Standards der Inklusion weiter abgeräumt?

Heiner Kockerbeck
AK Gesundheit und InklusionAK Jugend und Schule2021 Schwerpunkt Bildungsgerechtigkeit

Die schlechte personelle und räumliche Ausstattung der Inklusion ist seit Jahren bundesweit in der Kritik. Eine Anfrage der SPD förderte am 22.11. im Schulausschuss zutage, dass der Mangel an Gesamtschulen in Köln nun die Bedingungen weiter verschärfen kann.

Landesweit ist seit Jahren ein Anstieg der Zahlen von Kindern mit sonderpädagogischer Förderung zu beobachten. Ein Grund: Viele Eltern, viele Lehrende ergreifen mit der Einleitung eines solchen Diagnoseverfahrens den letzten Strohhalm. Kinder sollen eine leichte Verbesserung der ansonsten systemisch schlechten Unterstützung Einzelner an Schulen erhalten.

In Ihrer Antwort auf die SPD-Anfrage schreibt die Verwaltung, dass in NRW, damit auch in Köln, im Jahrgang 5 2022 rund 5 Prozent mehr Lernende mit sonderpädagogischem Förderbedarf erwartet werden. Dies betrifft insbesondere die Gesamtschulen. Sie unterrichten in Köln absolut wie relativ den größten Anteil der Förderkinder. Dies trifft aber auch alle Hauptschulen und die inklusiv arbeitenden Realschulen. Die Gymnasien dagegen wurden 2018 von der CDU-FDP-Landesregierung aus dem Gemeinsamen Lernen (GL) weitgehend herausgenommen.

Nun überlegt die Kölner Schulverwaltung: „Um der zunehmenden Knappheit von Plätzen im Gemeinsamen Lernen zu begegnen“, sollen an „einzelnen Gesamtschulen“ um 25 % mehr GL-Lernende aufgenommen werden: Vier statt bisher drei je Klasse. Ob es zukünftig bei „einzelnen Gesamtschulen“, wie es heißt, bleibt, wäre natürlich offen. Von verstärkten Investitionen in inklusive Schulen ist jedenfalls keine Rede.

──────────

▶ [AUFGABEN ZUR ÜBUNG]
a) Wie viele GL-Lernende sollen laut dem Text über die Inklusion an einzelnen Kölner Gesamtschulen künftig je Klasse aufgenommen werden?
b) Schreiben Sie den Text über die Inklusion an Kölner Schulen im Anschluss an seinen letzten Satz weiter.

▶ [BEREITGESTELLTE ANGABEN]
──────────

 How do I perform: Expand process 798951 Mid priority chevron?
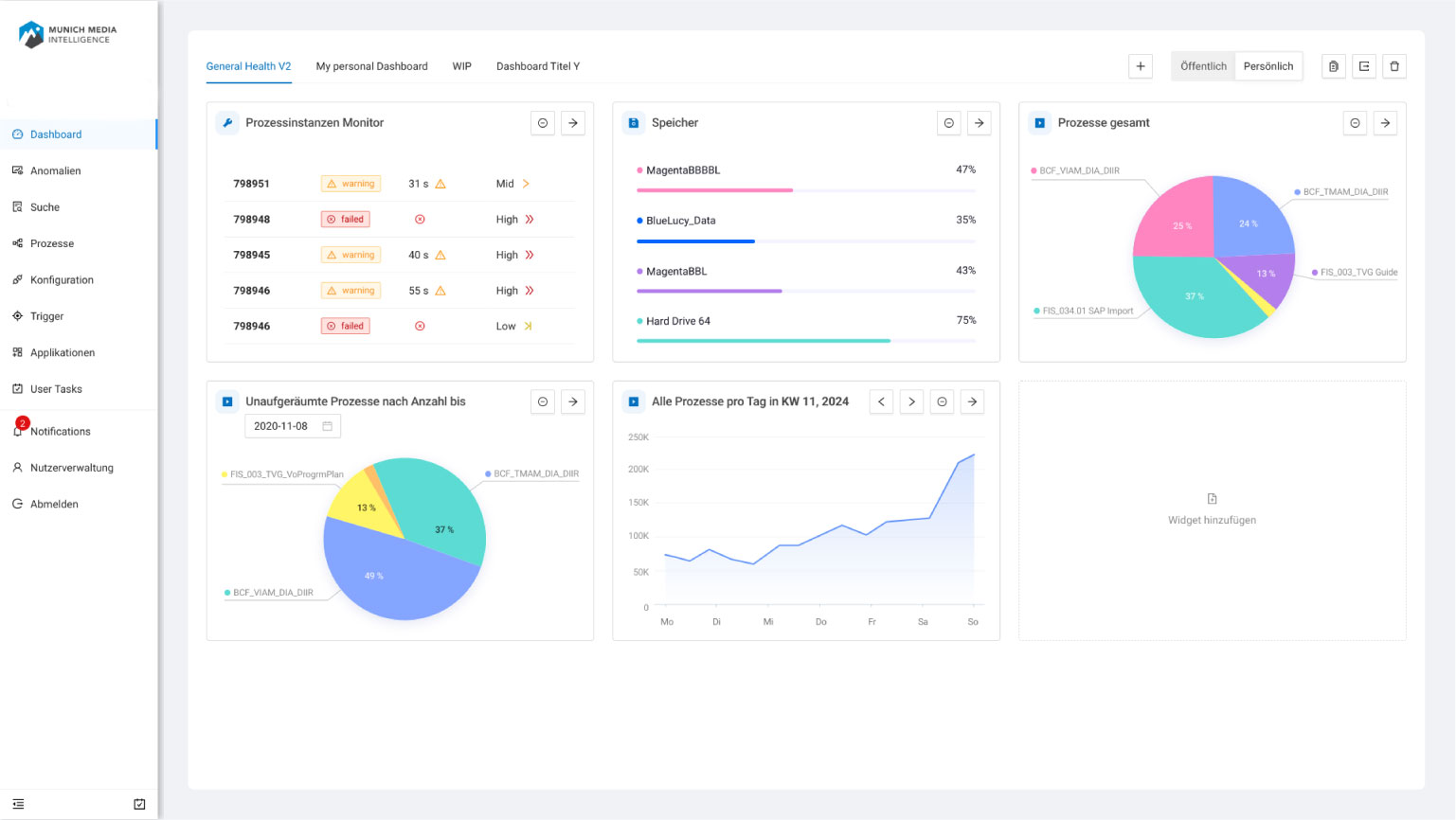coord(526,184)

──────────

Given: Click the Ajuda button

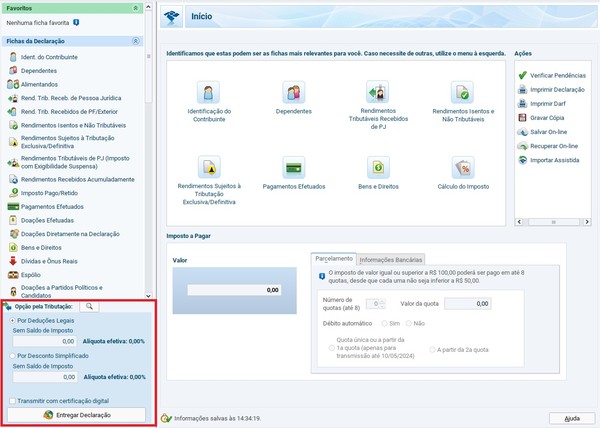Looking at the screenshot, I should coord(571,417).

──────────

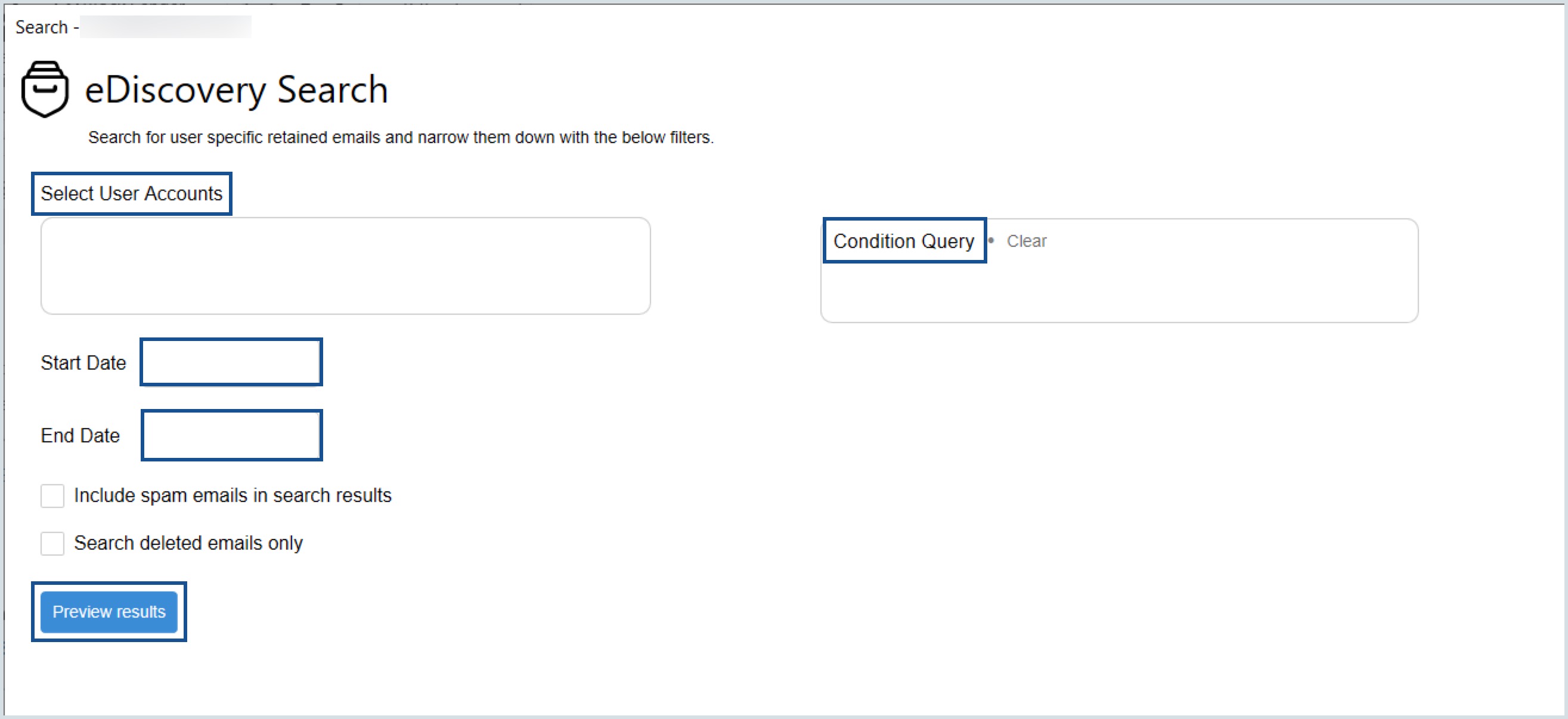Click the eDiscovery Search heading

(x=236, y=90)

──────────

▶ [LÖSUNGEN]
a) Vier statt bisher drei.

b)
Erstaunlicherweise bekennt die Verwaltung auch: „An vielen Haupt- und Realschulen wird dies bereits praktiziert.“ Das wussten im Schulausschuss zumindest nicht alle. Die Verschlechterung von Standards soll sich also nun weiter ins Schulsystem (abgesehen vom Gymnasium) fressen. Es fällt auf: Die Verwaltung verzichtete darauf, alle Ratsparteien frühzeitig auf diese Entwicklung aufmerksam zu machen. Sollen diese das doch selbst per Anfrage herausfinden.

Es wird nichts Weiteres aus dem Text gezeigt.